Making your own compost heap allows you to turn organic waste from your yard and kitchen into a rich soil addition. You can compost leaves, grass clippings, vegetable trimmings and even coffee grounds. A compost heap requires very little work to build, and it is easy to maintain. A basic heap doesn't need a bin or tumbler to start. Build it directly on the ground. This provides easy access for turning and using the finished compost, and it is simple to relocate with the help of a shovel or pitchfork if necessary.
Choose a level area of your yard that isn't prone to standing water after rainstorms. Lay down enough large twigs or branches on top of the area to cover a 5-by-3-foot or slightly larger area. Make the twig layer 3 inches thick. This is your base and allows oxygen to reach the bottom of the pile.
Make an 8- to 10-inch-thick layer of dead leaves, sawdust or straw on top of the twig layer. Include any kitchen waste in this layer. This is the carbon layer of the compost pile.
Place 2 to 3 inches of grass clippings or other green plant matter on top of the carbon layer to add nitrogen to the pile. Use 3 inches of fresh herbivore manure or use 1/3 cup of nitrogen fertilizer if grass clippings aren't available.
Sprinkle one to two shovels of garden soil or a purchased compost starter on top of the pile to add the microorganisms needed to start the composting process.

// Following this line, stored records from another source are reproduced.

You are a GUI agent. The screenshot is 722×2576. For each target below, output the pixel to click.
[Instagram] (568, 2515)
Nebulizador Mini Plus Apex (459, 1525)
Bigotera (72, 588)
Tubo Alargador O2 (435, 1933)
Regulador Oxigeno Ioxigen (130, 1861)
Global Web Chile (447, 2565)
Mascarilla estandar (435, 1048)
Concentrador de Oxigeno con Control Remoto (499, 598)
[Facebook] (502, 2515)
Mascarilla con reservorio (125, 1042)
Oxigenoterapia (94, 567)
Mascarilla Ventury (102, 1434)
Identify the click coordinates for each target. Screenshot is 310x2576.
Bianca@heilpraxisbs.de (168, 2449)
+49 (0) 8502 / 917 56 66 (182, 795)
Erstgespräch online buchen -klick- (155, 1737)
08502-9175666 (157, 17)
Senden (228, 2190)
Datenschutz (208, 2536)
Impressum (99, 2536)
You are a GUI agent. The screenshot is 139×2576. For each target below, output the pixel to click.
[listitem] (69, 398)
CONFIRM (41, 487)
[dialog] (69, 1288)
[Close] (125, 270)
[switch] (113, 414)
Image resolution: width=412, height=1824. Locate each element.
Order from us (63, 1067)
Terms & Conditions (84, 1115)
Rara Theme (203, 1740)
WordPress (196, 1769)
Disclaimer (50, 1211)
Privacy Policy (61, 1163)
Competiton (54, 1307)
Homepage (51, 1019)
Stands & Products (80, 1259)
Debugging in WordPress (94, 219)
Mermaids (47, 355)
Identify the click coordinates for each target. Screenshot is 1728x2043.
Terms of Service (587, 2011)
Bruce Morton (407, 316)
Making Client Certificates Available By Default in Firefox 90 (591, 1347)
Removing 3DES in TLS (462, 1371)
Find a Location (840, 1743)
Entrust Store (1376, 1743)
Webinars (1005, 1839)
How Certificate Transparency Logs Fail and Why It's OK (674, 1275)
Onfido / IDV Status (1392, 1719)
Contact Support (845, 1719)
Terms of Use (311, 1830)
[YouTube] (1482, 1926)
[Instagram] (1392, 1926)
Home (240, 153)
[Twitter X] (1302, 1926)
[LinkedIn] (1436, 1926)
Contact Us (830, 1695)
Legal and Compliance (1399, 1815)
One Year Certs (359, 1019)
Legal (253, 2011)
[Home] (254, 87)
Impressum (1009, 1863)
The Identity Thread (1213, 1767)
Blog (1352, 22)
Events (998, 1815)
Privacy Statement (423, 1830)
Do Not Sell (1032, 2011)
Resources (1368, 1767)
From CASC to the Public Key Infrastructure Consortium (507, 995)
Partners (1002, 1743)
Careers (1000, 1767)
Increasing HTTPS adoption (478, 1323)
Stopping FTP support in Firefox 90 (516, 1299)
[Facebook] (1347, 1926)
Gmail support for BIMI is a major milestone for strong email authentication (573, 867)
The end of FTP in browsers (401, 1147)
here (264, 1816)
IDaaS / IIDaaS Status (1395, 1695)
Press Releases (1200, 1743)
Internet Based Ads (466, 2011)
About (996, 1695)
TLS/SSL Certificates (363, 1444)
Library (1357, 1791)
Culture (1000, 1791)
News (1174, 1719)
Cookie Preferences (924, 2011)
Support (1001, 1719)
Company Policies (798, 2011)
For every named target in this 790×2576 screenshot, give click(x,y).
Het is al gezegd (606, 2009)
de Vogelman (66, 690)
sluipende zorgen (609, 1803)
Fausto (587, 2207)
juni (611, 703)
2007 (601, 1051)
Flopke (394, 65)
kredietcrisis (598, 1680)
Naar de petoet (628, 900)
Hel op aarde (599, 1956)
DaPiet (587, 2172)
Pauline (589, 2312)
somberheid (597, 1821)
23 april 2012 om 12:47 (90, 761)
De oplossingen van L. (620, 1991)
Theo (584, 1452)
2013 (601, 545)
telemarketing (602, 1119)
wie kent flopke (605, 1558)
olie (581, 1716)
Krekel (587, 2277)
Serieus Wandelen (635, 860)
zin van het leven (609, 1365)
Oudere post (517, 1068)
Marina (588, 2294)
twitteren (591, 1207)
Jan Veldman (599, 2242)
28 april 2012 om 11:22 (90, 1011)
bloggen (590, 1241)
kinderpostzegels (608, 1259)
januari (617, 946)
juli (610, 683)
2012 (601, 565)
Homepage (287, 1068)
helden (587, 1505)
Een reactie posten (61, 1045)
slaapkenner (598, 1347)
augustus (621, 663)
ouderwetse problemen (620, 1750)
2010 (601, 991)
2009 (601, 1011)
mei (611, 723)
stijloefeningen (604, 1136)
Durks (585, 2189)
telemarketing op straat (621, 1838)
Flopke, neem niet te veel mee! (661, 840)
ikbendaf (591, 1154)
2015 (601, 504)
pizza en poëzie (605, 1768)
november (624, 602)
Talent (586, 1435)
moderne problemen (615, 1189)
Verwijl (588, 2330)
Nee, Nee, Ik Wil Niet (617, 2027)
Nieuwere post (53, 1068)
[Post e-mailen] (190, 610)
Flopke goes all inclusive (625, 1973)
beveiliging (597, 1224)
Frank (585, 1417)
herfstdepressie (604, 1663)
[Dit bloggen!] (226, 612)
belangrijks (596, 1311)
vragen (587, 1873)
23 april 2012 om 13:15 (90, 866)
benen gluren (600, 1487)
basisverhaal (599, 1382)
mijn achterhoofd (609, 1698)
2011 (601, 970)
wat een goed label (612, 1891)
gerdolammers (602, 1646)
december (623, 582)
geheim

Also start adding additional leaf, grass and soil layers until the pile is 3 feet tall.
Turn the pile at least once a month with a pitchfork, moving the materials on the outside of the pile to the inside. Water as needed to keep the pile moist but not soaking wet.
Use the compost once all organic matter in it has broken down and the compost is a rich, dark brown. Finished compost smells earthy and crumbles in your hand.